To the best of our knowledge, this is the first case report of florid pseudosarcomatous nodular proliferations of the leg in the setting of massive chronic lymphedema. The diagnosis of a reactive process in this instance was confirmed by correlation with radiologic images. The striking appearance of innumerable nodules in a patient with marked changes of lymphedema by MRI would be unusual for any of the previously mentioned sarcomas or benign mesenchymal tumors mentioned in the differential diagnosis.

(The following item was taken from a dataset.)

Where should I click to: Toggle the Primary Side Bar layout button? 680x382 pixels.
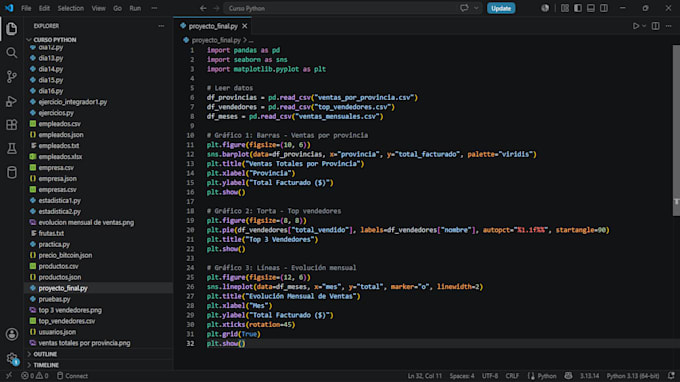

In our view, this is a distinctive lesion having unique clinical and pathologic features which is best described by the term “florid pseudosarcomatous polypoid fibroplasia” (FPPF). This terminology encapsulates the notion of fibroblastic hyperplasia with bizarre forms that may cause confusion with malignancy, particularly when the radiologic or imaging findings are not known. Of note, the lesions did not recur over a period of four years after a surgical lymphatic flap procedure to correct the lymphedema. However, as the underlying cause for lymphedema cannot be remedied entirely by surgery, complications (such as multiple episodes of infection as seen in this patient) or the development of subsequent similar skin nodules remain potential complications, as does the development of a sarcoma. This particular presentation illustrates the need for long-term follow-up in patients with chronic lymphedema, re-evaluation of the extent of radical lymph node dissections, and the pro-active development of earlier interventions to prevent the development of secondary complications of lymphedema.